Bazen bir kelime nasıl insanın hayatını değiştirir, karikatürle mizah da aynı şeydir, diyor aslında İbrahim Özdabak. Belki on saniyede bir insanın hayatını değiştirebilir, hayatına o âna kadar hiç yüklemediği anlamları yükleyebilir eğer bir çizer gerçekten kendisine düşen vazifenin hakkını verebilmişse.
Çizgiler bizim dünyamızda ne ifade ediyor? Acaba çizerin dünyasında vermeyi amaçladığı mesajı alabiliyor muyuz? Ya da bazen daha fazlasını mı alıyoruz? Özdabak diyor ki: “Bazen benim anlatmak istediğimden daha derin mânâlar çıkarabiliyor okuyucular. Ne kadar ilginç değil mi? Cemil Meriç’in Bu Ülke adlı eserindeki cümle aklıma geliveriyor birden. Kelimeleri sana veriyorum okuyucu. Sende ne varsa onda o var.” İşte bu kadar kısa ve öz. Bizde ne varsa belki çizgilerde de bazen o var… Anlayabildiğimiz kadar ve okuyabildiğimiz kadar. Empati yapabildiğimiz kadar anlayabiliyoruz belki bir çizeri. Ve o zaman çizgiler vazifesini gerçekleştiriyor. Yani uzatmaya gerek yok sanırım. İbrahim Özdabak’la belki uzun yılların bir değerlendirmesini yaptık karikatür ve mizah üzerine. Bence keyifle okuyacaksınız.
Ünlü bir karikatürist olarak, fikir dünyanızı karikatürlerle ifade ederken neler hissediyorsunuz?

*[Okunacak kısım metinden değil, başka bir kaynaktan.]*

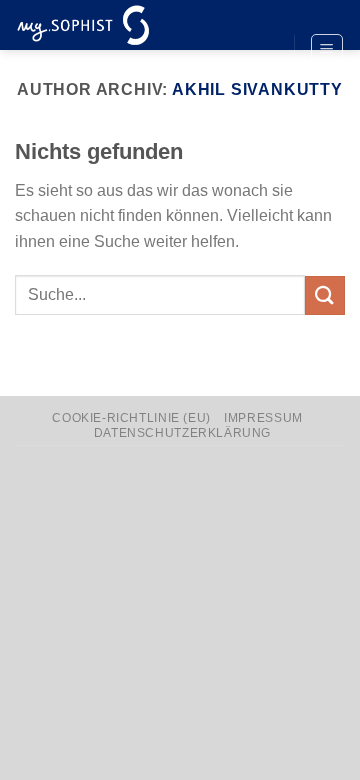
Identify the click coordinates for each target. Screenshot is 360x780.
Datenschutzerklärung (182, 433)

Karikatür çizmek için üç önemli şeye ihtiyaç var. Bunlar hayal gücü, el becerisi ve bilgidir. Birçok konu içerisinden bir şeyler süzerek ortaya bir fikir koymak gerekiyor. Hemen her gün bunu yapmaya çalışıyorum ve yaparken de hem geçmiş bilgilerimi, hem de insanlığın o gün yaşadığı hadiseleri göz önünde bulunduruyorum. İlgimi çeken konular hakkında da bilgi sahibi olmaya çalışıyorum. Hayal gücümle de ilhamı yakalamaya çalışıyorum. Bilgisayarlar insan beynine bakarak icad edildi. Beynin çalışmasını 24 saat canlı tutmak gerekiyor. Adeta fişini çekmeden çalışmalı ki, hayattaki esprileri yakalayabilsin. Yazı yazsanız, daha rahat ifade edebilirsiniz belki fikrinizi, yarım sayfa ya da sayfalarca yazarsınız. Ama karikatüristseniz, belli simgelerle, şekillerle, ironi yapmak üzere belirlediğiniz bir çizimde mutlaka ilham olması gerekiyor. Eğer güzel bir espri de yakaladıysanız, o karikatür tam görevini yapmış oluyor.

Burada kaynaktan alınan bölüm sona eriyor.